▶ [Objective]: Return these lines word for word, omitting the pictures.

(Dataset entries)

-=-=-

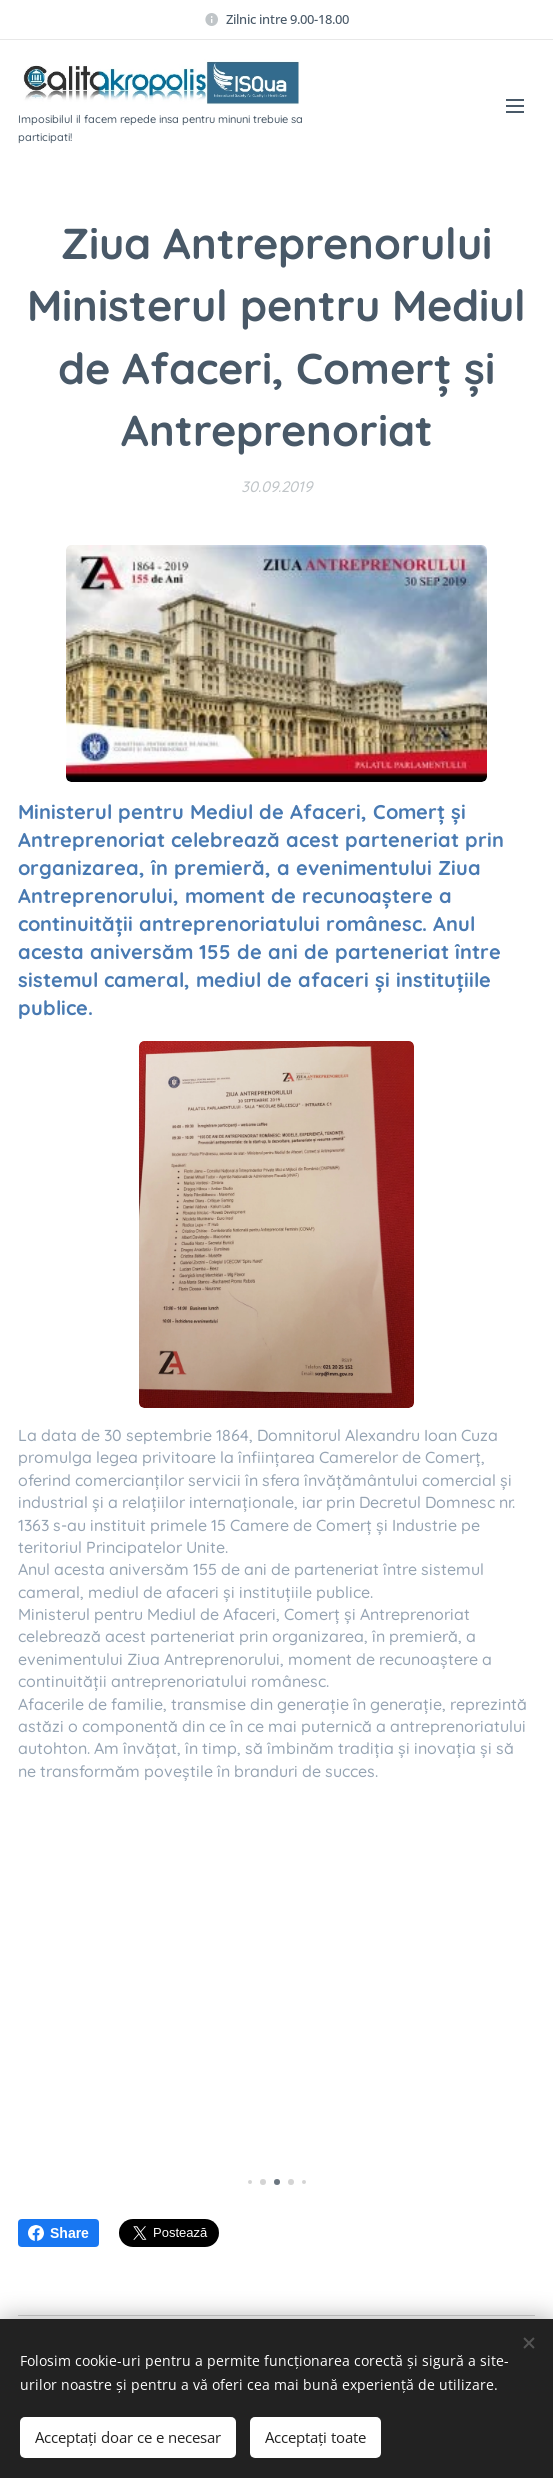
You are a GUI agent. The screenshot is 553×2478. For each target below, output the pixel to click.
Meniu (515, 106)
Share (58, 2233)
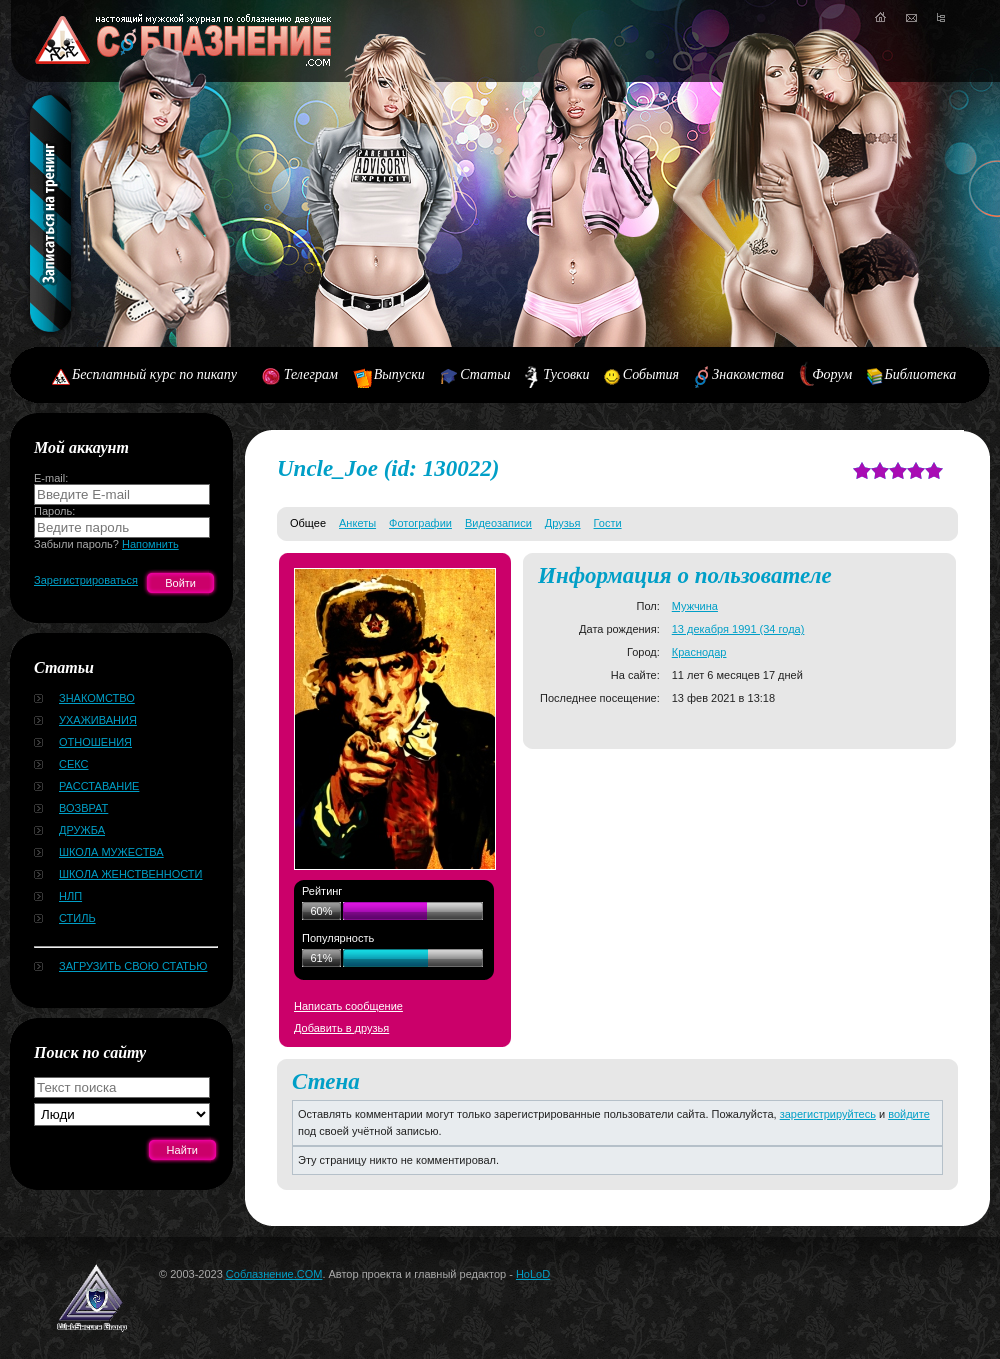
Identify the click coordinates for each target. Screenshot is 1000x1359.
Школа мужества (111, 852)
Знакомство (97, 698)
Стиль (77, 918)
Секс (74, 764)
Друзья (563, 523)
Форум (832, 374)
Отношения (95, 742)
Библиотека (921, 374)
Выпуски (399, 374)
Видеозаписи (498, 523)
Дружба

-=-=-

▶ [The solution]:
You are a GUI agent. The screenshot is 553×2478. For each target below, output the pixel to click.
Meniu (515, 106)
Share (58, 2233)
Identify the click coordinates for each target. Screenshot is 1000x1359.
Школа мужества (111, 852)
Знакомство (97, 698)
Стиль (77, 918)
Секс (74, 764)
Друзья (563, 523)
Форум (832, 374)
Отношения (95, 742)
Библиотека (921, 374)
Выпуски (399, 374)
Видеозаписи (498, 523)
Дружба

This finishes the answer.